Text Diff
Paste two texts and instantly see every line that was added, removed, or unchanged.
What Is a Text Diff?
A text diff compares two blocks of text line by line and highlights exactly what changed. Lines unique to Text A (the original) are shown in red — they were removed. Lines unique to Text B (the changed version) are shown in green — they were added. Lines that appear in both are unchanged.
This tool uses the Longest Common Subsequence (LCS) algorithm, the same approach used by Git, command-line diff, and code editors. Everything runs in your browser — no data is sent to a server.
When to Use This Tool
Text Diff is useful any time you need to compare two versions of something: contract revisions, config file changes, two drafts of a document, API response payloads, or copied-and-edited notes. For structured data, you may want to also try the JSON Diff tool.
FAQ
- How do I compare two text files online?

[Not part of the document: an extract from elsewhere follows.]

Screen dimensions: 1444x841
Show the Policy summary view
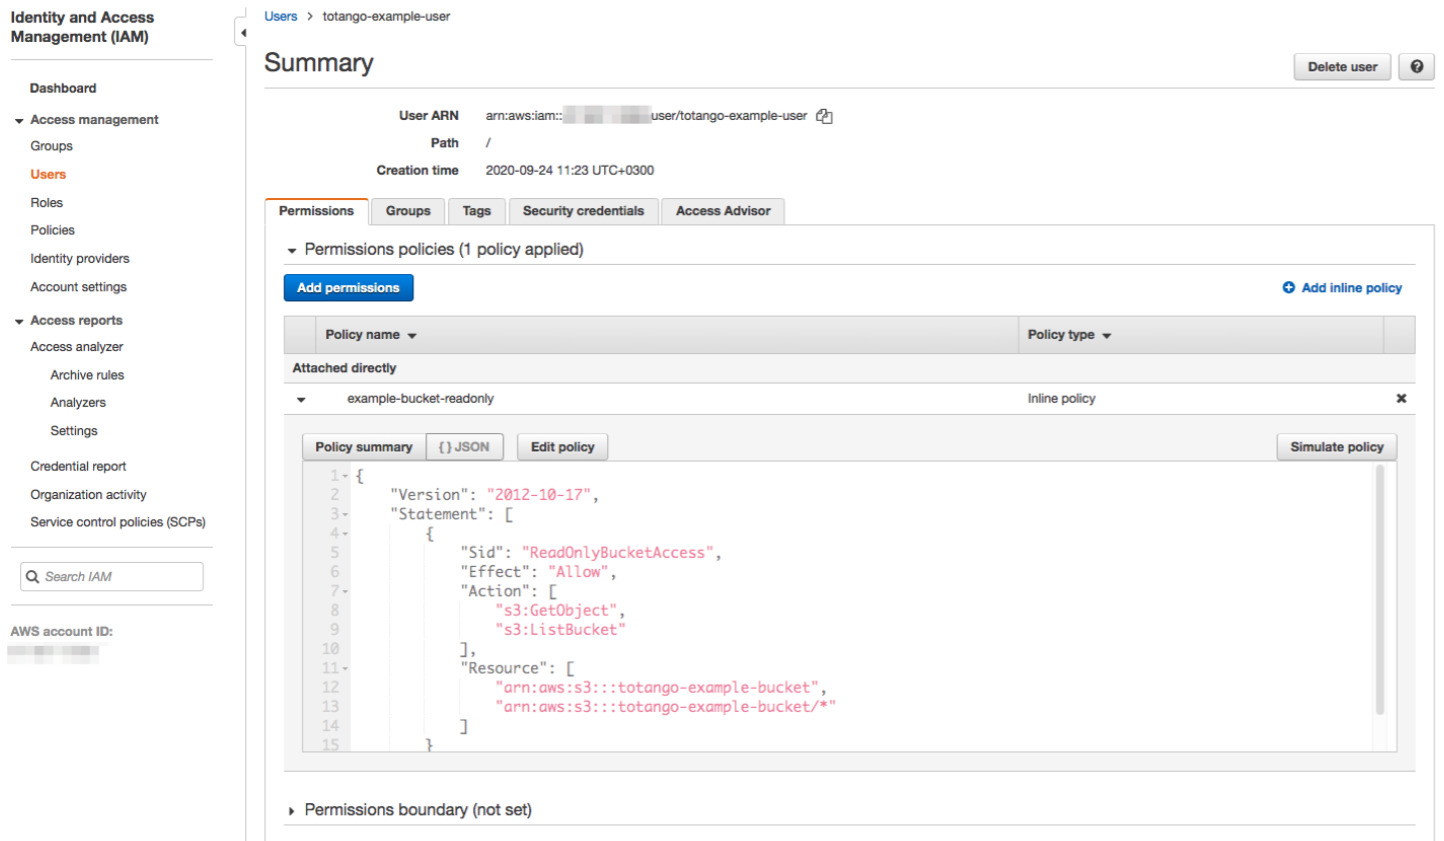[x=363, y=447]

- Paste the original text into Text A and the revised text into Text B. The diff runs automatically. Added lines appear in green, removed lines in red.
- What do the colors mean?
- Green lines exist in Text B but not Text A — they were added. Red lines exist in Text A but not Text B — they were removed. Lines with no color are identical in both texts.
- What is the difference between Split and Unified view?
- Split view shows Text A and Text B side by side with matching lines aligned. Unified view interleaves additions and removals in a single column, similar to the output of
git diff. - Can I compare code with this tool?
- Yes — paste any plain text including code, config files, JSON, Markdown, or prose. For JSON specifically, the JSON Diff tool provides deeper structural comparison.
- Is my text sent to a server?
- No. All processing happens in your browser with JavaScript. Your text is never uploaded anywhere.